Exercise brief:
Could you write out exactly, and only, the lines from the one containing "Image resolution: width=780" through the last line of the data, leaving out all pictures?

Data supplied:
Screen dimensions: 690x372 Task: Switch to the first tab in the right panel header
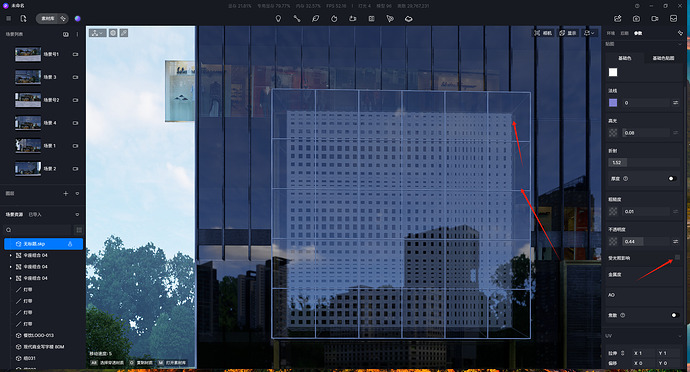[x=611, y=33]
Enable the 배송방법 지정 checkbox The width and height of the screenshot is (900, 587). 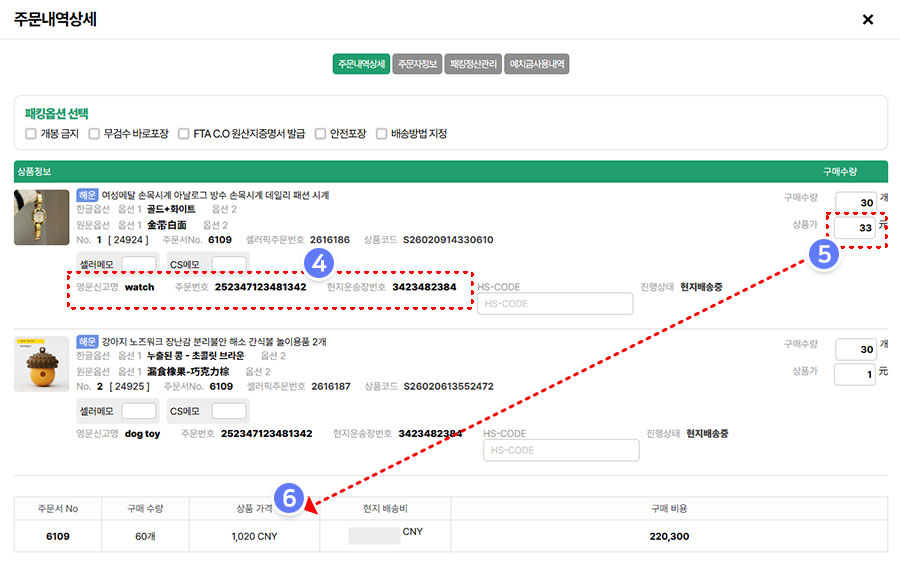tap(382, 134)
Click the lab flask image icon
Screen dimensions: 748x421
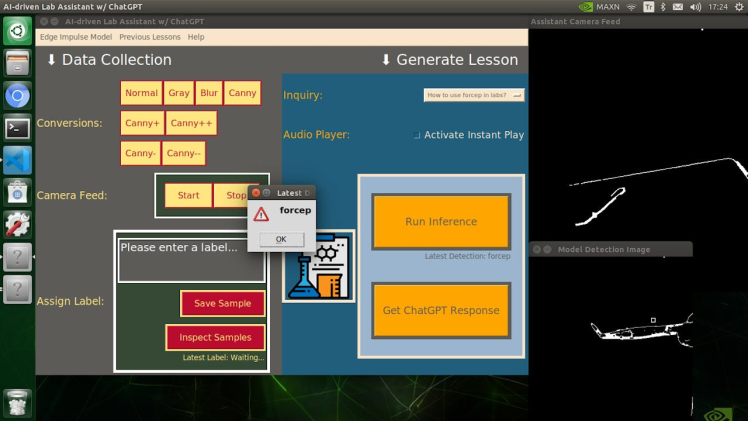pos(319,265)
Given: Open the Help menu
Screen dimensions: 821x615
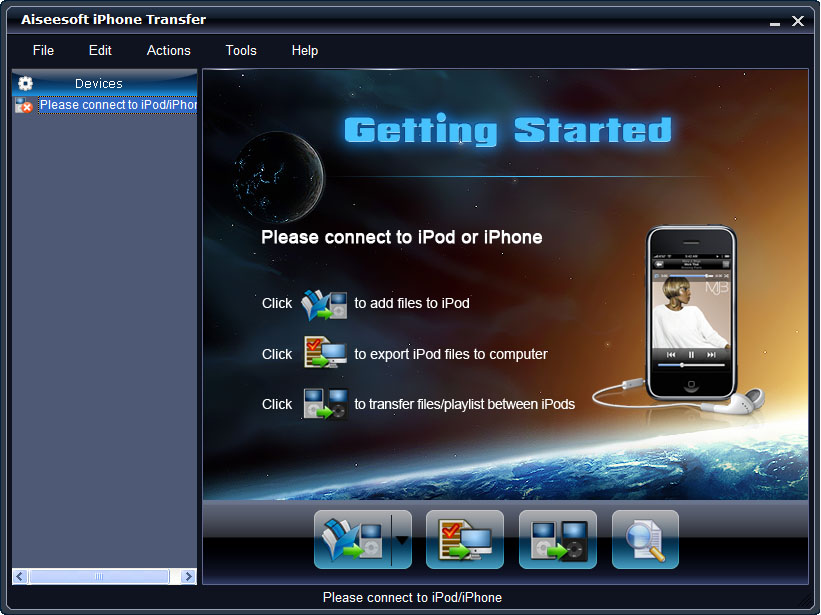Looking at the screenshot, I should coord(304,50).
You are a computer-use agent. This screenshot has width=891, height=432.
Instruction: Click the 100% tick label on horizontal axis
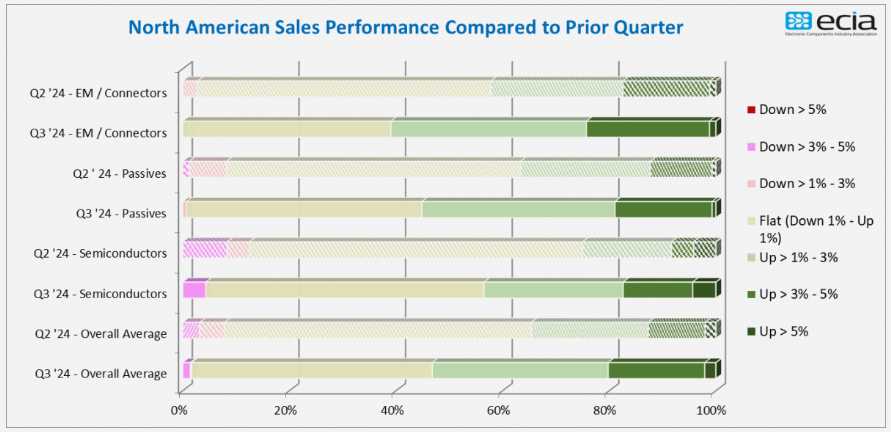coord(711,410)
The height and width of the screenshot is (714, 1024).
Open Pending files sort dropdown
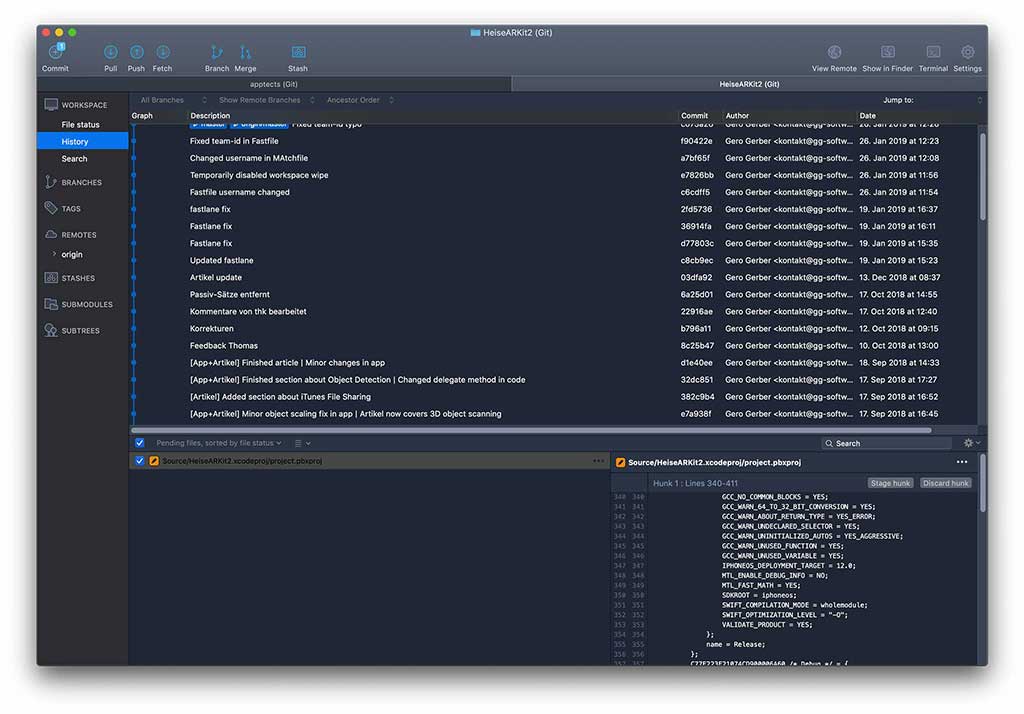(219, 443)
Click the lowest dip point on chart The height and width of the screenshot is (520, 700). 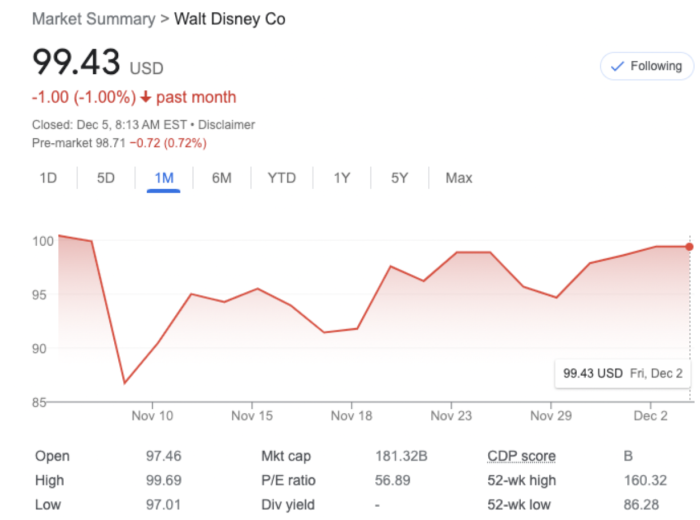(x=125, y=383)
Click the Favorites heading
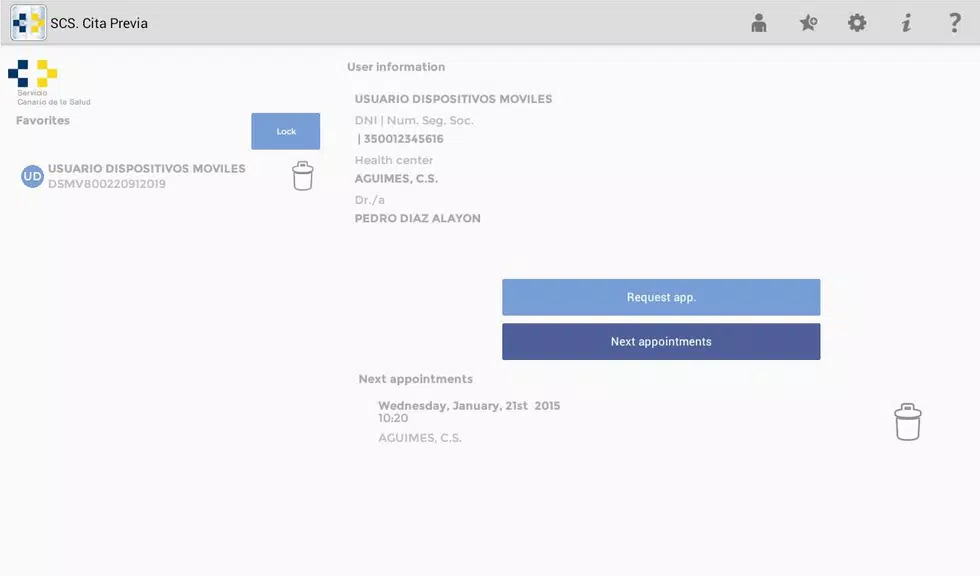The image size is (980, 576). pyautogui.click(x=41, y=119)
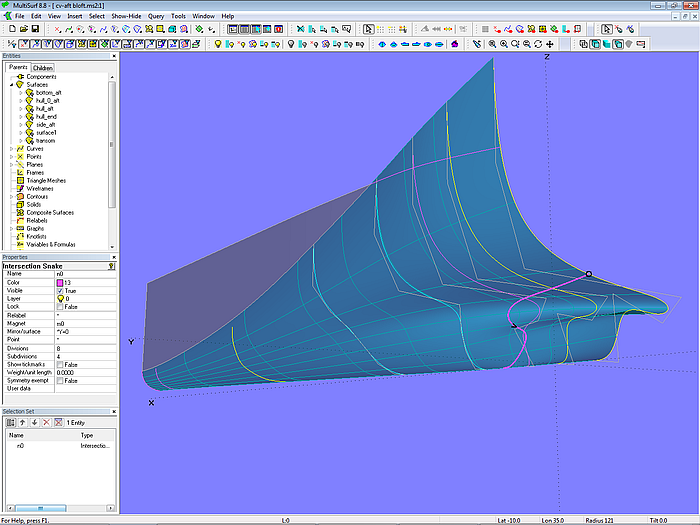
Task: Click the pan view cross-arrows icon
Action: [550, 44]
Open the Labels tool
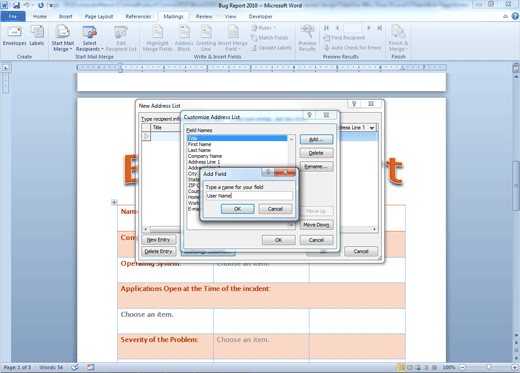 point(37,36)
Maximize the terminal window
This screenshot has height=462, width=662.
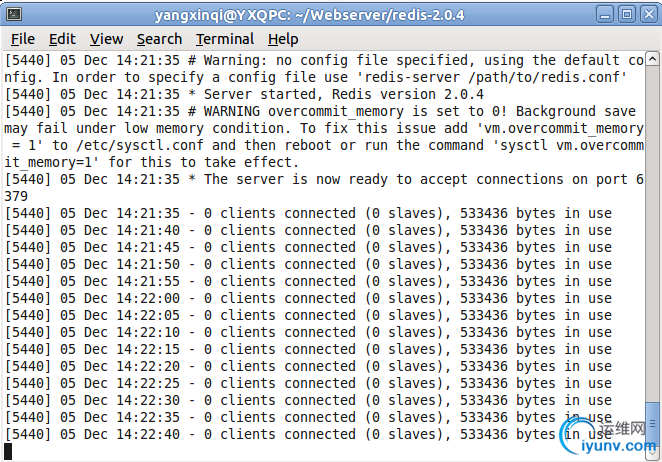click(x=627, y=15)
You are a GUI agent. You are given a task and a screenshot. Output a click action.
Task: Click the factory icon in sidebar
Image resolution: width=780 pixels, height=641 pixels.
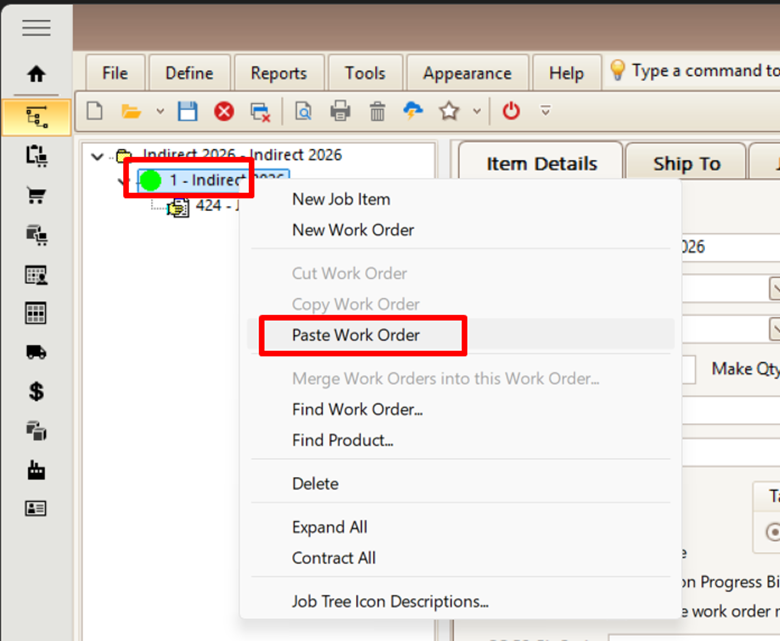(36, 470)
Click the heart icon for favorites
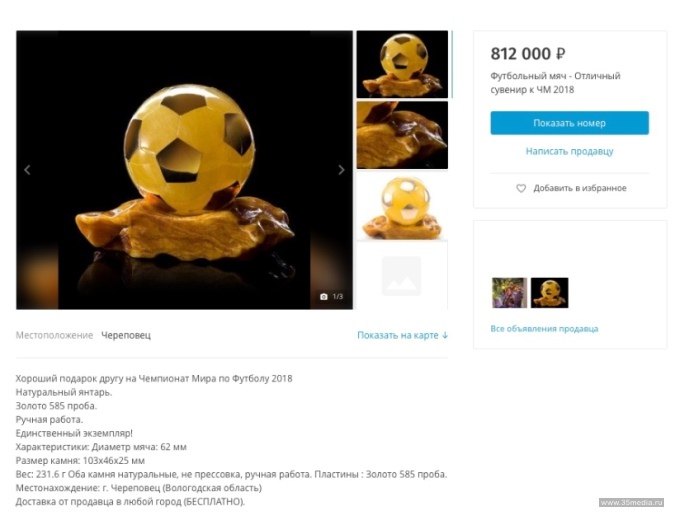Screen dimensions: 675x520 (521, 188)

Task response:
Image resolution: width=780 pixels, height=641 pixels.
(36, 470)
Click the heart icon for favorites
Screen dimensions: 675x520 (521, 188)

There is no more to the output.